I think the first sentence is probably more a description of how we’d like the world to be than how it actually is right now, especially in the social sciences. The main so-what of the story is that private companies are collecting enormous amounts of high quality data that lets you do fascinating social science, but companies are understandably reluctant to make this data public, primarily for privacy reasons (and probably also because they are afraid of giving up some competitive advantage).
I think the options for any organization that does or might do research are:
1) Do research for business purposes. Make neither the findings nor the data public.
2) Do research for business purposes. Make the findings but not the full data public.
3) Do research for business purposes. Make the findings and data public.
4) Do research. Make findings and data public.
On (2) versus (3), I think there is a real dilemma: openness and privacy concerns are in tension. Furthermore, just releasing more aggregated or somehow obfuscated versions of the data is not risk free: there’s actually an emerging literature in Computer Science on how to release data in ways that are guaranteed to still have the right privacy properties (CMU UPenn professor Aaron Roth recently taught a course on the topic). The fact that smart people are working on it is exciting, since they might figure out provably risk-free ways to release data publicly, but it’s also evidence that this isn’t a trivially easy problem—seemingly innocuous data disclosures would let someone unravel the obfuscation.
The chairman of the conference panel — Bernardo A. Huberman, a physicist who directs the social computing group at HP Labs here — responded angrily. In the future, he said, the conference should not accept papers from authors who did not make their data public. He was greeted by applause from the audience.
Dear Dr. Horton:
Thank you for your interest in my work and I certainly feel pleased when I learn that you liked my paper enough to assign it to your class.

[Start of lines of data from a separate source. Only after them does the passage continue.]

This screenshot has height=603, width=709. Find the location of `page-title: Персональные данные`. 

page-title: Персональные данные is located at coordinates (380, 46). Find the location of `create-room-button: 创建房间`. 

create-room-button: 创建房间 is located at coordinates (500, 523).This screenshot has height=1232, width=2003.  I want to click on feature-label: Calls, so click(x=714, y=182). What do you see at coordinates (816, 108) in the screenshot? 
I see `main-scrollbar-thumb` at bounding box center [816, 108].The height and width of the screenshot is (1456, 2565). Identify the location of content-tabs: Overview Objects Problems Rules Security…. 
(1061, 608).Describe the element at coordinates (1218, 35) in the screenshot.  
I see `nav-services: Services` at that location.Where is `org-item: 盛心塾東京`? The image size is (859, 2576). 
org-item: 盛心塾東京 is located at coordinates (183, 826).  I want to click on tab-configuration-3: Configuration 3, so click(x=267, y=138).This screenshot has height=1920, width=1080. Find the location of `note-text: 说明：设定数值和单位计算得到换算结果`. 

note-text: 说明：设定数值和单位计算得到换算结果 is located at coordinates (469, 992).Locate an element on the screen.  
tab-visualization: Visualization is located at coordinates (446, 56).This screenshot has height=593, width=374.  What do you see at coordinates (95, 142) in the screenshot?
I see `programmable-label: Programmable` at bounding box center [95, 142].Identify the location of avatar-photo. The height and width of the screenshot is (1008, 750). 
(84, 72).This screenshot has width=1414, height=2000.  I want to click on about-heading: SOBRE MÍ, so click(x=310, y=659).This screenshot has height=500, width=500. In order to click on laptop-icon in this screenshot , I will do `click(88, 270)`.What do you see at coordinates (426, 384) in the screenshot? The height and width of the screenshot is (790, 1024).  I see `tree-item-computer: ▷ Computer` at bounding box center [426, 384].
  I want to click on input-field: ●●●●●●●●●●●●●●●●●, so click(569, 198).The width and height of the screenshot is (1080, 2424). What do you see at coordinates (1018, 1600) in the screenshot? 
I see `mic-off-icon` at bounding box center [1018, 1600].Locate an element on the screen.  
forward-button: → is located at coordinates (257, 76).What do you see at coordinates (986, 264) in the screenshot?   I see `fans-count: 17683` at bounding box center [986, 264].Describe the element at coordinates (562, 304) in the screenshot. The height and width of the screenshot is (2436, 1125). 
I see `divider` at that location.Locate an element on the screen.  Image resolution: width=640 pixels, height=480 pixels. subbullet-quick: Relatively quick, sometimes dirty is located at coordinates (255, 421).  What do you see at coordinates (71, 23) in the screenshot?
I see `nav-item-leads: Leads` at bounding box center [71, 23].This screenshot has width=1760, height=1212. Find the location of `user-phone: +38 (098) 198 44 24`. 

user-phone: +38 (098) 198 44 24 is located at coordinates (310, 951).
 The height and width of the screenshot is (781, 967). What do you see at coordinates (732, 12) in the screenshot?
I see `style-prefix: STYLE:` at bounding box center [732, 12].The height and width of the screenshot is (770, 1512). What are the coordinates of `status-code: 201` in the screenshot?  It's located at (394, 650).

As to your request, let me talk with the person who now handles the youtube data (we lately used it to uncover the persistence paradox) and I’ll get back to you.
Incidentally if you are interested in the role that attention and status (its marker) play among people I could send you a paper that reports on a experiment (as opposed to observational data) that elucidates it quite cleanly across cultures.
Best,
Bernardo
I got the data within days—I can state that he privately practices what he preaches publicly.
Update: I incorrectly stated that Aaron Roth was a professor at CMU—he did his PhD at CMU. He’s a professor at UPenn. Apologies.